__What this task involves__: Should any entry look odd, write it out exactly anyway, along with all the rest.

- Opening Delimiter -

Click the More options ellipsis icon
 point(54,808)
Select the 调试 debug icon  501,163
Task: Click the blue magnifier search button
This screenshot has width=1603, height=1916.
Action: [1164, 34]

- Closing Delimiter -

__Solution for this exercise__:
Click the More options ellipsis icon
 point(54,808)
Select the 调试 debug icon  501,163
Task: Click the blue magnifier search button
This screenshot has width=1603, height=1916.
Action: [1164, 34]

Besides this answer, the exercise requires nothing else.